Columbia University’s ad-hoc faculty-committee report on the controversy also confirmed the importance of mastering academic nuances. The contradictory testimony regarding intimidating incidents scattered over many years alienated committee members, as did the Boston-based “David Project’s” involvement. As a result, the report sidestepped the broader charges of politicized teaching, blasted pro-Israel “outside organizations” for “inhibiting … classroom debate,” refuted the distracting charge of anti-Semitism, and found only one time that a professor “exceeded commonly accepted bounds” of behavior.

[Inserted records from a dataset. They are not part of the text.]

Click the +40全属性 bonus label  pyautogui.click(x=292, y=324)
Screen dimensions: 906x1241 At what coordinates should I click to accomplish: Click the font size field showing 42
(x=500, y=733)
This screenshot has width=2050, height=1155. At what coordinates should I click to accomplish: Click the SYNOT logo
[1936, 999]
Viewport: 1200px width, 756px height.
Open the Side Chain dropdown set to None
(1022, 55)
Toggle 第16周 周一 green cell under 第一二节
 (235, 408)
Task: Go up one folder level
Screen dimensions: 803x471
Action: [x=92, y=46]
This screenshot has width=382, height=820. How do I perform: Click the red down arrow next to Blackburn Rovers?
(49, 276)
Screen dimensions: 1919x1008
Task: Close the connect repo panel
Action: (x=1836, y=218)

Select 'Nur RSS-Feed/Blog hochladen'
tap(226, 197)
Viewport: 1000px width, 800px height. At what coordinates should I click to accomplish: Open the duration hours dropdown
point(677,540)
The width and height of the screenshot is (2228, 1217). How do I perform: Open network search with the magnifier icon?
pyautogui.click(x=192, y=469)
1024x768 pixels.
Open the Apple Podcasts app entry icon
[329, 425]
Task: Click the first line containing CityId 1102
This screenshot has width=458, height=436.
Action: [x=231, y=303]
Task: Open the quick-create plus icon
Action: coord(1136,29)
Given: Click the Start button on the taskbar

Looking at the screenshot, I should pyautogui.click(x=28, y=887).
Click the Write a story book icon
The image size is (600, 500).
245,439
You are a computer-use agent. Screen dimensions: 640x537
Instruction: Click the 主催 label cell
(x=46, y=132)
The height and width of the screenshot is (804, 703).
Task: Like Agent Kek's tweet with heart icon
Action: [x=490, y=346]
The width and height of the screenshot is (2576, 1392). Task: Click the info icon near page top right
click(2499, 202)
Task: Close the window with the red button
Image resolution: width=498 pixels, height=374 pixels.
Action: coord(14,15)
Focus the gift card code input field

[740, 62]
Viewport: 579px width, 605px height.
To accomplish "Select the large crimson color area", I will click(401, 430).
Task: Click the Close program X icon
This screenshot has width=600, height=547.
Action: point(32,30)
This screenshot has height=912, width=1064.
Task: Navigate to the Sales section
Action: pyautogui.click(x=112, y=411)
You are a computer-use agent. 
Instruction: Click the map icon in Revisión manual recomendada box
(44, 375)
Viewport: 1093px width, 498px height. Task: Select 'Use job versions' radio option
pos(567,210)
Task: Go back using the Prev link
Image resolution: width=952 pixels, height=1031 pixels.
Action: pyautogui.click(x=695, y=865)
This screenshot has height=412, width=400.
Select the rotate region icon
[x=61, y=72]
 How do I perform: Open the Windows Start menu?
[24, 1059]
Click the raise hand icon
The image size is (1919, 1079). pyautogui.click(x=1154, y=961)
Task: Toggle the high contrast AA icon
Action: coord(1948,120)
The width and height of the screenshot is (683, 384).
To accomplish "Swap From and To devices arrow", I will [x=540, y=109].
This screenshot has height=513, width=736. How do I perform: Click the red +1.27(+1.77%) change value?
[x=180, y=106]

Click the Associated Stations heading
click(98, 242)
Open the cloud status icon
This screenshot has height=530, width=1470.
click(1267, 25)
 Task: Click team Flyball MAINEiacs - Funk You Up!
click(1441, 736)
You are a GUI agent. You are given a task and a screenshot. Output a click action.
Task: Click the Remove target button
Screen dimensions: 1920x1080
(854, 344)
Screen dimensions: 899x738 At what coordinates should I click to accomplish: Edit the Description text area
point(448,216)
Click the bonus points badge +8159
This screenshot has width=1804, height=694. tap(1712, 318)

In the future, pro-Israel students should file complaints immediately, document them thoroughly, and exhaust all on-campus channels, while downplaying whatever off-campus advice they receive. Academic culture is provincial and protective. Especially when challenging academics to defy the prevailing orthodoxies, it is best to indulge campus protocols and academic sensibilities.
Still, overall, both the British boycott fight and the Columbia campaign succeeded. Boycott opponents now have a template for success and a vigilance they lacked before. The Columbia students made biased professors defensive. Their efforts should encourage teachers to behave better in classrooms. Jewish students and even some Jewish professors are learning to defend their rights, lobby administrators, build coalitions, appeal to the media, and weave support for Israel with broader ideals of democracy, academic freedom, equality and human rights.
We must view the bursts of campus irrationality and venom in context. Rather than asking what Israel did to deserve such criticism, it is time to start asking, where did liberalism go wrong? How did progressivism spawn such knee-jerk, heavy-handed, narrow-minded campus politics – and how can thoughtful, open-minded, pro-Western liberals and moderates change this toxic dynamic?
Gil Troy is Professor of History at McGill University in Montreal, and the author, most recently, of “Why I Am A Zionist: Israel, Jewish Identity and the Challenges of Today,” and “Morning in America: How Ronald Reagan Invented the 1980s”.